The ASM_POWER_LIMIT initialization parameter specifies the default power for disk rebalancing in a disk group. The range of values is 0 to 11 in versions prior to 11.2.0.2. Since version 11.2.0.2 the range of values is 0 to 1024, but that still depends on the disk group compatibility (see the notes below). The default value is 1. A value of 0 disables rebalancing.
  • For disk groups with COMPATIBLE.ASM set to 11.2.0.2 or greater, the operational range of values is 0 to 1024 for the rebalance power.
  • For disk groups that have COMPATIBLE.ASM set to less than 11.2.0.2, the operational range of values is 0 to 11 inclusive.
  • Specifying 0 for the POWER in the ALTER DISKGROUP REBALANCE command will stop the current rebalance operation (unless you hit bug 7257618).
_DISABLE_REBALANCE_COMPACT

Setting initialization parameter _DISABLE_REBALANCE_COMPACT=TRUE will disable the compacting phase of the disk group rebalance - for all disk groups.

_REBALANCE_COMPACT

This is a hidden disk group attribute. Setting _REBALANCE_COMPACT=FALSE will disable the compacting phase of the disk group rebalance - for that disk group only.

_ASM_IMBALANCE_TOLERANCE

This initialization parameter controls the percentage of imbalance between disks. Default value is 3%.

Processes

The following table has a brief summary of the background processes involved in the rebalance operation.


Process Description
ARBn ASM Rebalance Process. Rebalances data extents within an ASM disk group. Possible processes are ARB0-ARB9 and ARBA.
RBAL ASM Rebalance Master Process. Coordinates rebalance activity. In an ASM instance, it coordinates rebalance activity for disk groups. In a database instances, it manages ASM disk groups.
Xnnn Exadata only - ASM Disk Expel Slave Process. Performs ASM post-rebalance activities. This process expels dropped disks at the end of an ASM rebalance.

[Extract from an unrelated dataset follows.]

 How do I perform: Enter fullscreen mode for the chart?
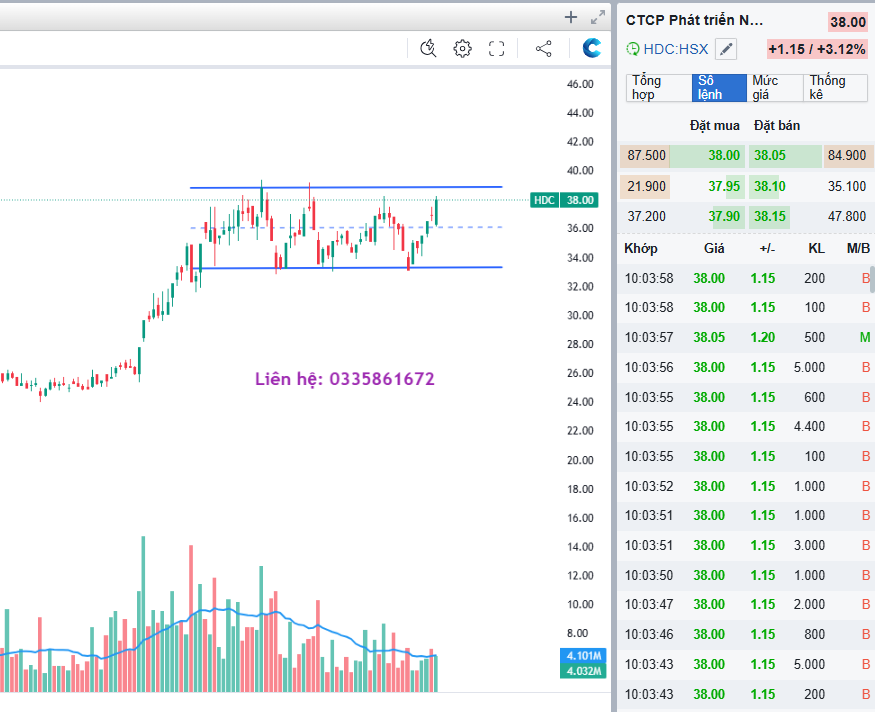496,48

When a rebalance operation is in progress, the ARBn processes will generate trace files in the background dump destination directory, showing the rebalance progress.

Views

In an ASM instance, V$ASM_OPERATION displays one row for every active long running ASM operation executing in the current ASM instance. GV$ASM_OPERATION will show cluster wide operations.

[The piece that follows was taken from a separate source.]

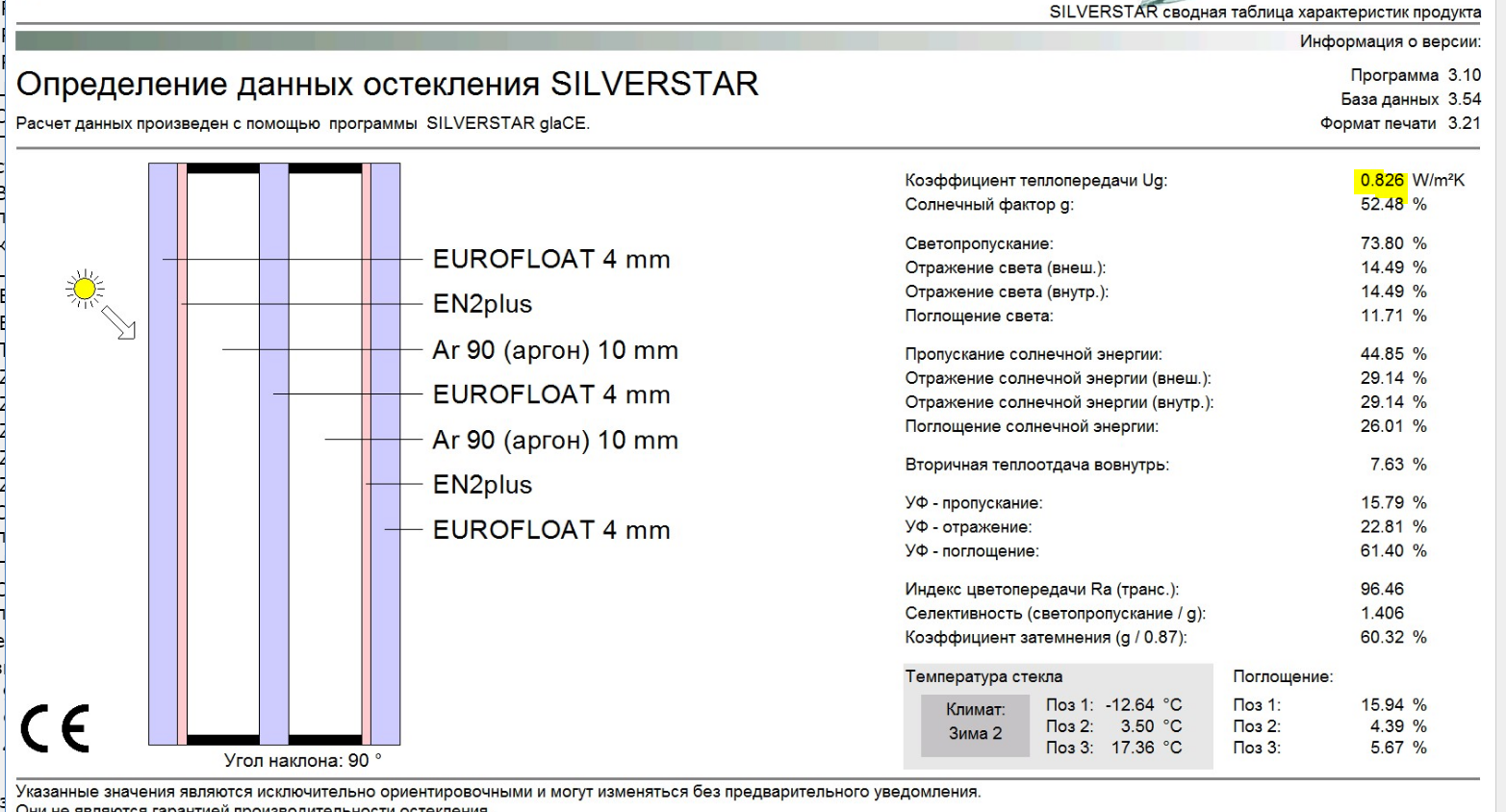Click the lower EN2plus coating label
Screen dimensions: 1506x812
(x=482, y=485)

During the rebalance, the OPERATION will show REBAL, STATE will shows the state of the rebalance operation, POWER will show the rebalance power and EST_MINUTES will show an estimated time the operation should take.

In an ASM instance, V$ASM_DISK displays information about ASM disks. During the rebalance, the STATE will show the current state of the disks involved in the rebalance operation.

Is your disk group balanced

Run the following query in your ASM instance to get the report on the disk group imbalance.

SQL> column "Diskgroup" format A30
SQL> column "Imbalance" format 99.9 Heading "Percent|Imbalance"
SQL> column "Variance" format 99.9 Heading "Percent|Disk Size|Variance"
SQL> column "MinFree" format 99.9 Heading "Minimum|Percent|Free"
SQL> column "DiskCnt" format 9999 Heading "Disk|Count"
SQL> column "Type" format A10 Heading "Diskgroup|Redundancy"

SQL> SELECT g.name "Diskgroup",
  100*(max((d.total_mb-d.free_mb)/d.total_mb)-min((d.total_mb-d.free_mb)/d.total_mb))/max((d.total_mb-d.free_mb)/d.total_mb) "Imbalance",
  100*(max(d.total_mb)-min(d.total_mb))/max(d.total_mb) "Variance",
  100*(min(d.free_mb/d.total_mb)) "MinFree",
  count(*) "DiskCnt",
  g.type "Type"
FROM v$asm_disk d, v$asm_diskgroup g
WHERE d.group_number = g.group_number and
  d.group_number <> 0 and
  d.state = 'NORMAL' and
  d.mount_status = 'CACHED'
GROUP BY g.name, g.type;

                                           Percent Minimum
                                 Percent Disk Size Percent  Disk Diskgroup
Diskgroup                      Imbalance  Variance    Free Count Redundancy
------------------------------ --------- --------- ------- ----- ----------
ACFS                                  .0        .0    12.5     2 NORMAL
DATA                                  .0        .0    48.4     2 EXTERN
PLAY                                 3.3        .0    98.1     3 NORMAL
RECO                                  .0        .0    82.9     2 EXTERN

NOTE: The above query is from Oracle Press book Oracle Automatic Storage Management, Under-the-Hood & Practical Deployment Guide, by Nitin Vengurlekar, Murali Vallath and Rich Long.